23. LED drivers according to claim 22, wherein said controller is configured to:

Connect in response to described LED driver circuit:

Described first switch element is made to be in described off-state; And

Run described second bleeder circuit with a first operation mode;

Source voltage in response to described controller increases to a source threshold value:

Described first switch element is increased in one section of decay time after the threshold value of described source at the described source voltage of described controller and is in described off-state; And

Described second bleeder circuit is run in the second operating mode in described one section of decay time that the described source voltage of described controller increases to after the threshold value of described source;

In response to determining that described triode ac switch light adjusting circuit does not also have to the light modulation of described AC-input voltage application phase angle after described one section of decay time:

Described first switch element is made to be in described off-state; And

Run described second bleeder circuit with a fourth operation mode;

In response to determining that described triode ac switch light adjusting circuit applies forward position light modulation to described AC-input voltage after described one section of decay time:

Described first switch element is made to be in described on-state; And

Described second bleeder circuit is run with described second operational mode; And

In response to determine described triode ac switch light adjusting circuit after described one section of decay time after the application of described AC-input voltage along light modulation:

Described first switch element is made to be in described off-state; And

Run described second bleeder circuit with a third operation mode.

24. LED drivers according to claim 23, wherein in described first operational mode, described controller is configured to make described second switch element be latched at described on-state.

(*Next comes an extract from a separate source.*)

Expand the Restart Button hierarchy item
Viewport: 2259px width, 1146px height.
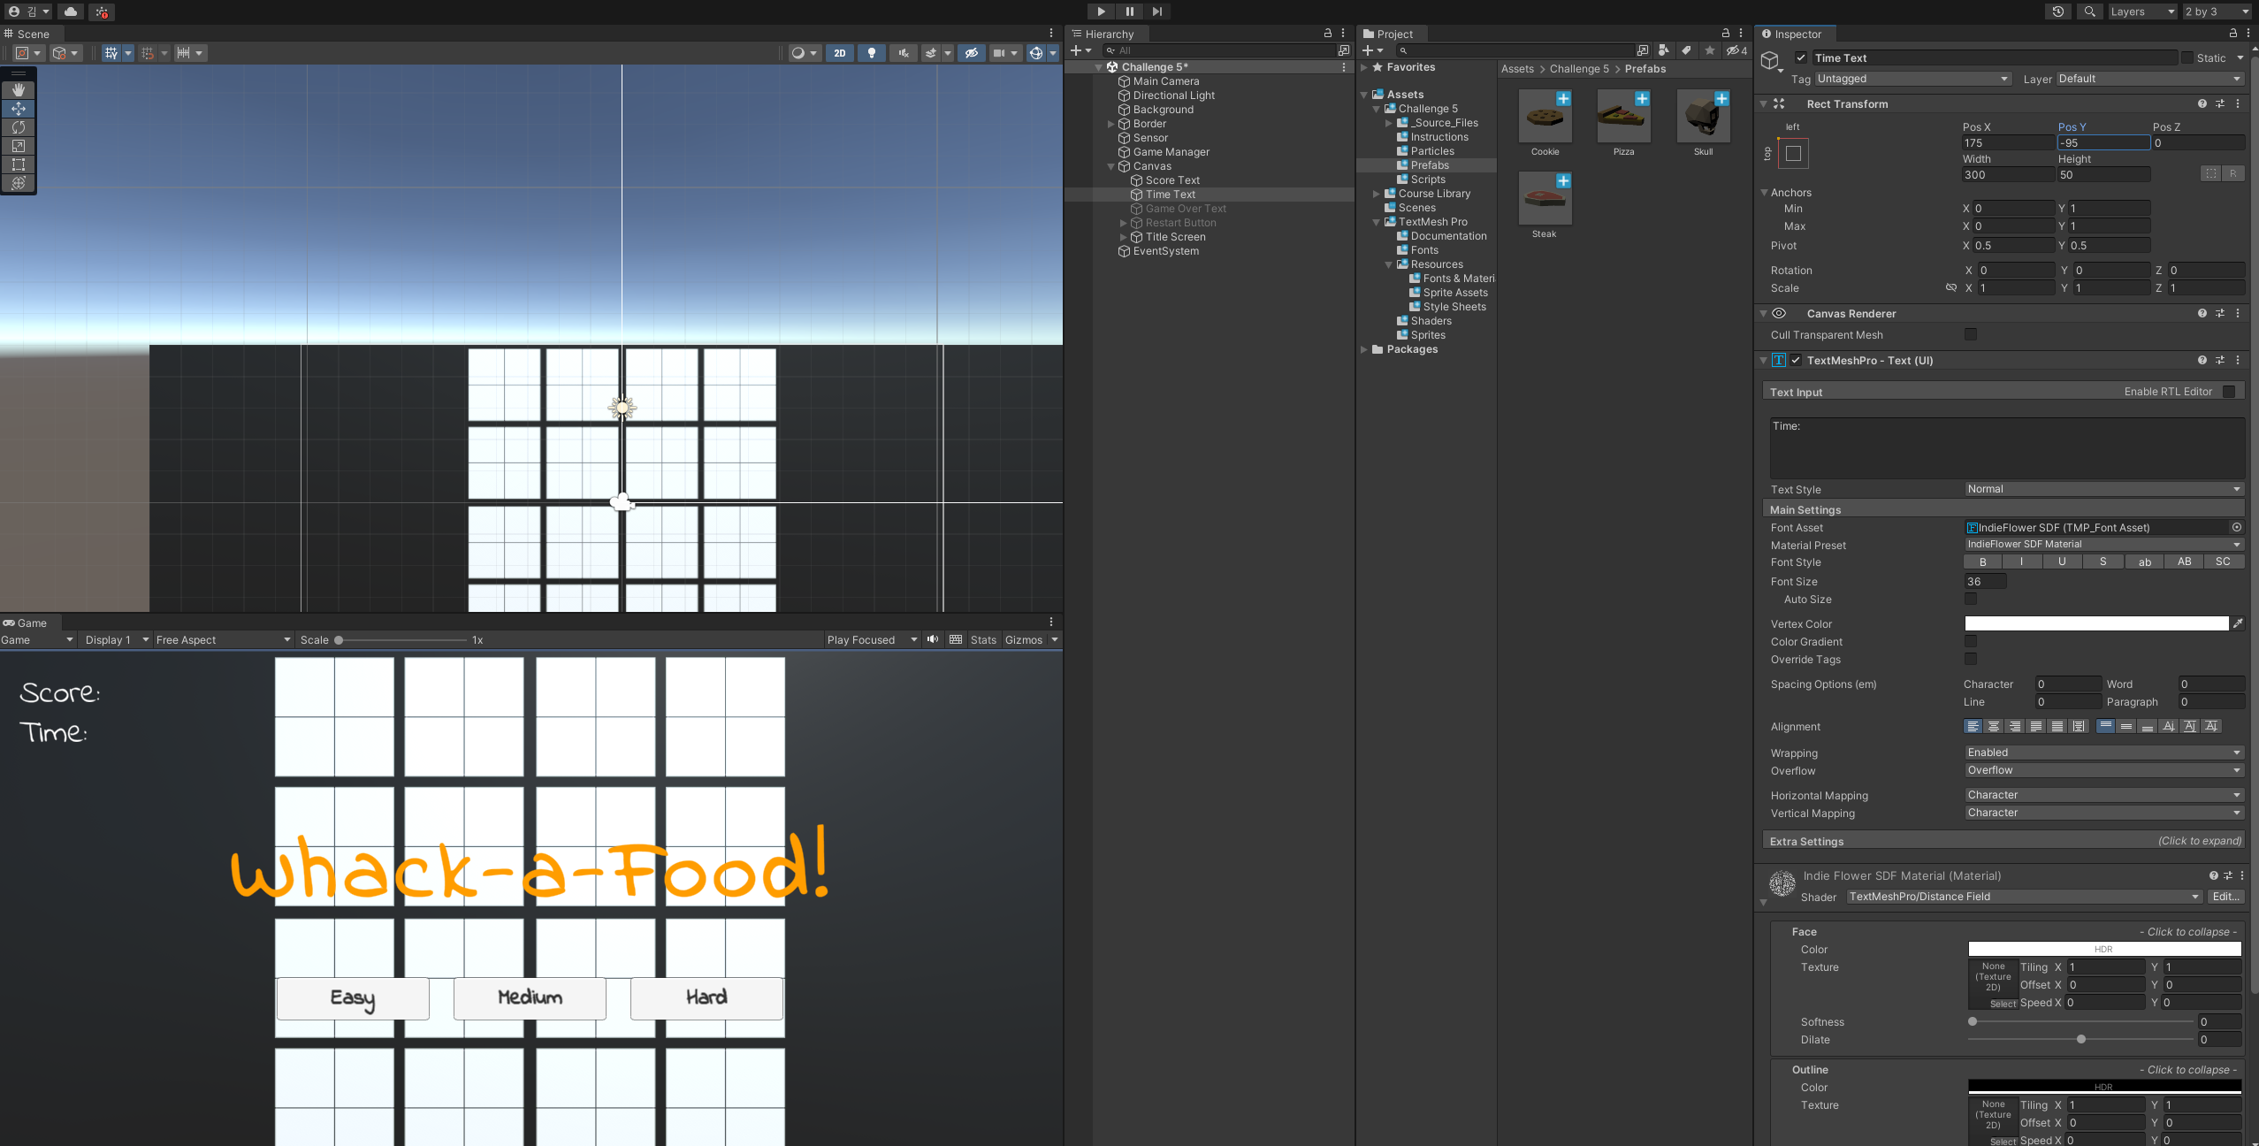pyautogui.click(x=1124, y=223)
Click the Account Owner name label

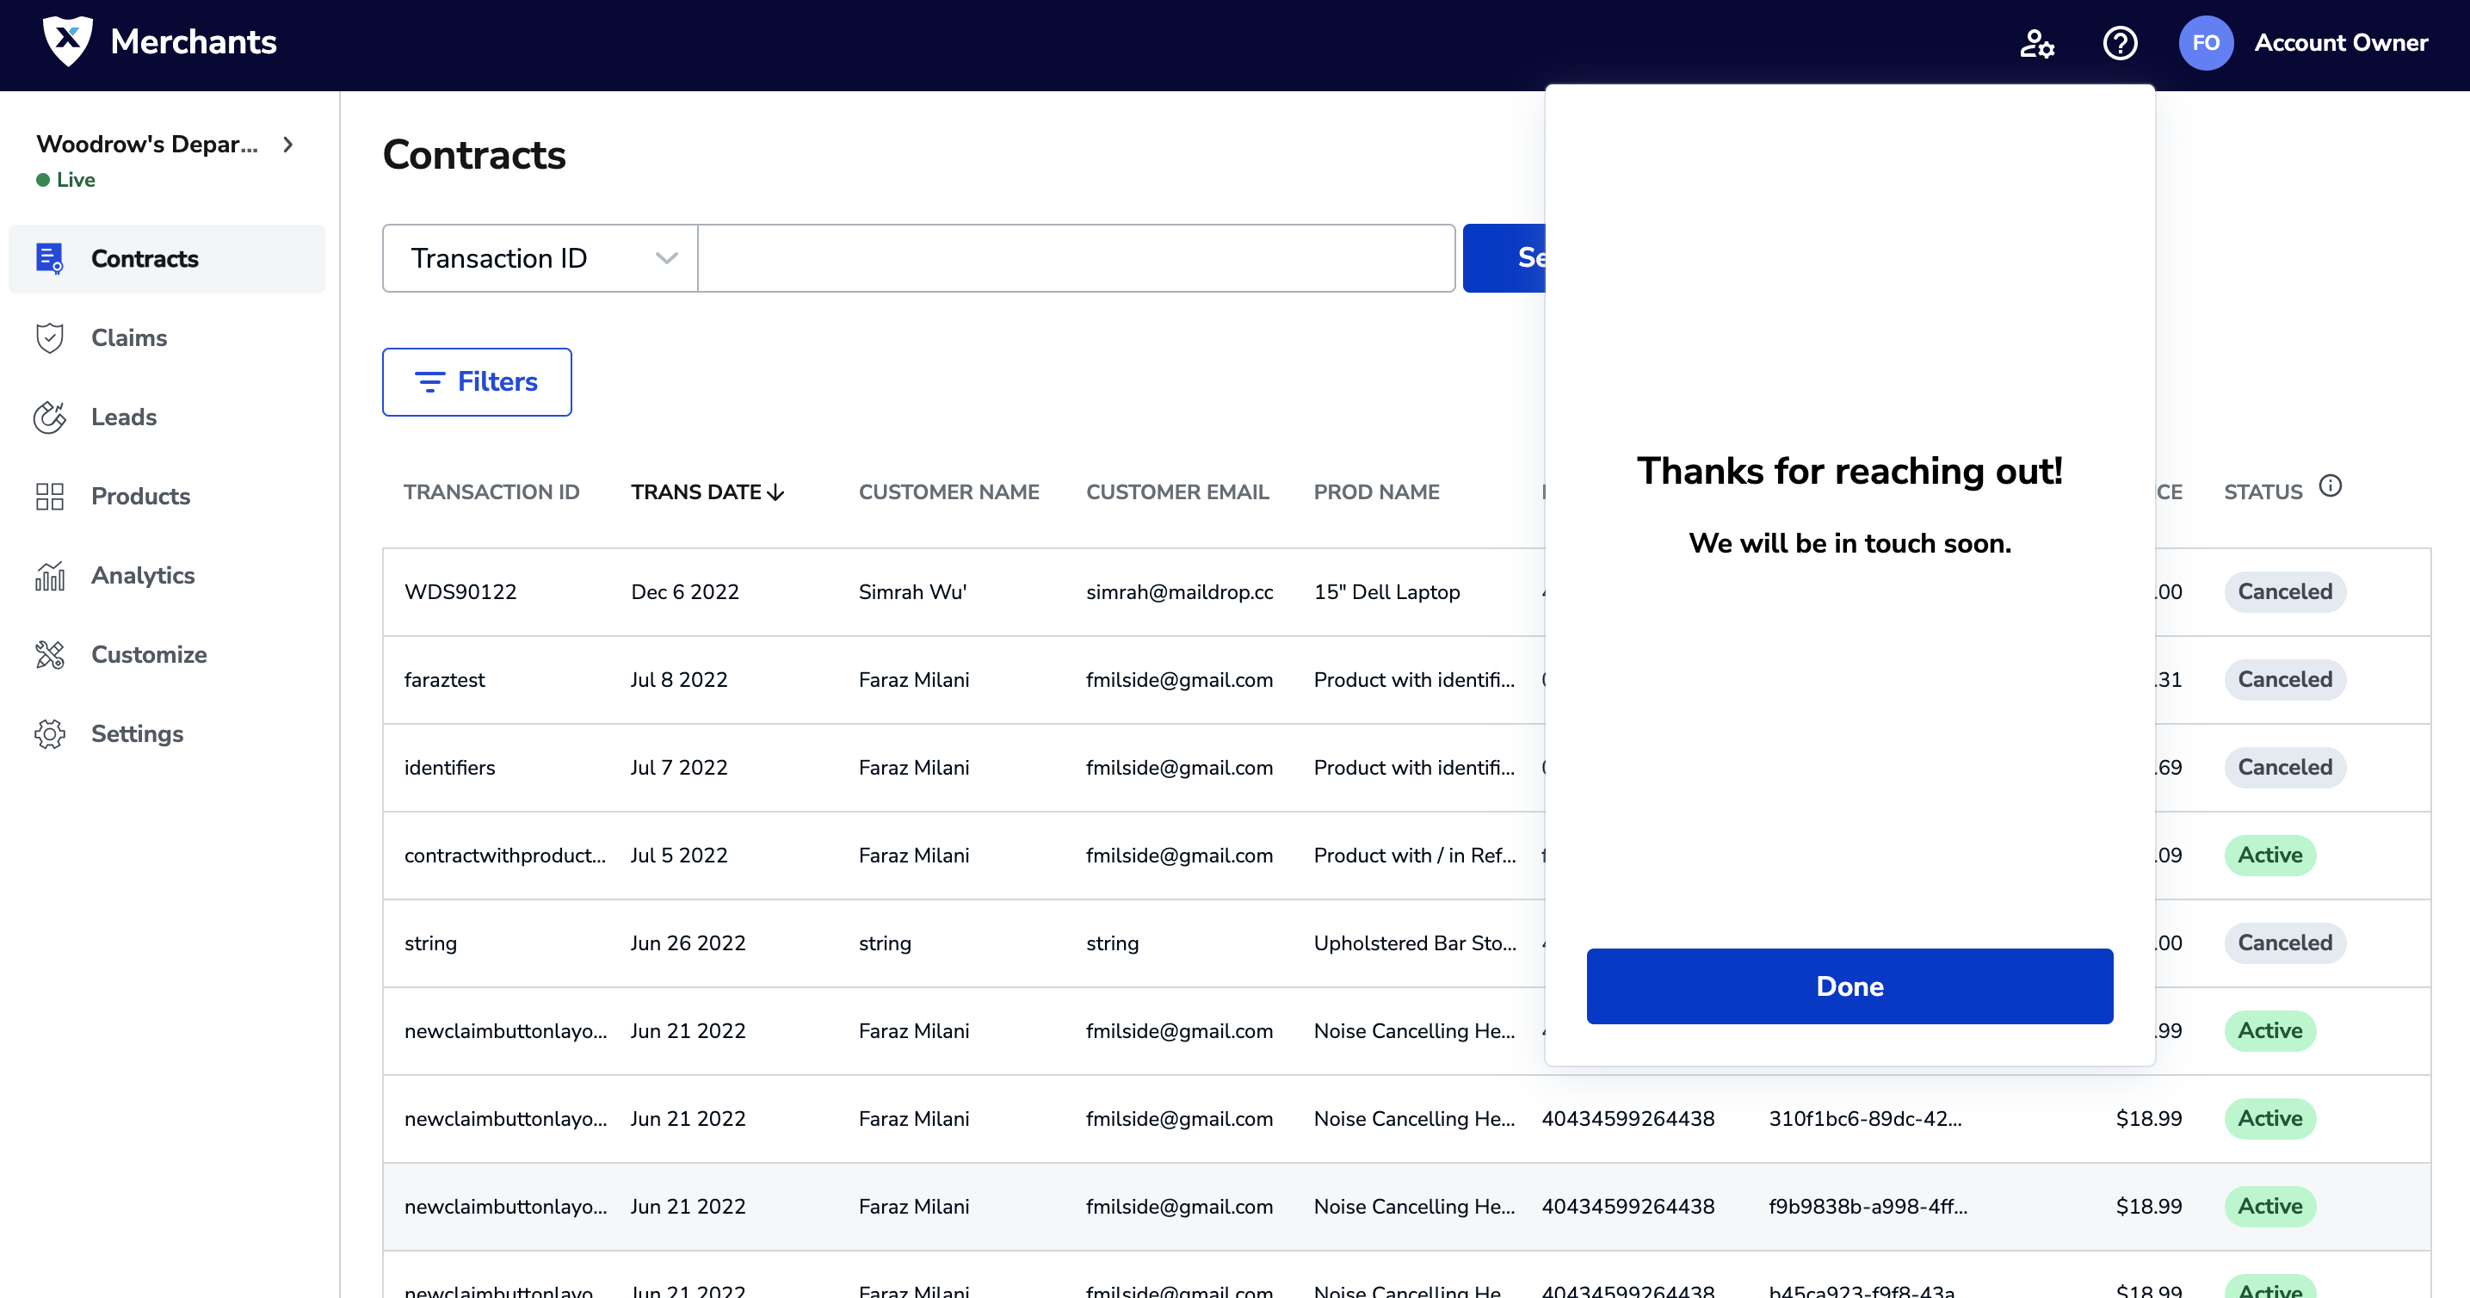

25. LED drivers according to claim 23, wherein in the second operational mode, described controller is configured to:

In response to the beginning of the circulation of described circuit sensing signal, described second switch element is made to be in described on-state, until determine that described triode ac switch light adjusting circuit has been applied forward position light modulation to described AC-input voltage or determined that described circuit sensing signal is greater than a upper threshold value;

In response to determining that described triode ac switch light adjusting circuit has been applied forward position light modulation to described AC-input voltage or determined that described circuit sensing signal is greater than described upper threshold value, based on described bleeder current sensing signal and described return current sensing signal with the second bleeder circuit described in operation with closed ring, until described circuit sensing signal is decreased to a below lower threshold value; And

Be decreased to below described lower threshold value in response to described circuit sensing signal, the operation of described second switch element gone to from closed-loop control and is latched at described on-state.

26. LED drivers according to claim 23, wherein in described 3rd operational mode, described controller is configured to:

In response to the zero crossing of described circuit sensing signal, described second switch element is made to be in described off-state, until the rear edge determining in described circuit sensing signal falls occur or determine that described circuit sensing signal is below a lower threshold value; And

Fall in response to the described rear edge determined in described circuit sensing signal and occur or determine that described circuit sensing signal is below described lower threshold value, make described second switch element be latched at described on-state.

27. LED drivers according to claim 23, wherein in described 4th operational mode, described controller is configured to make described second switch element be latched at described off-state.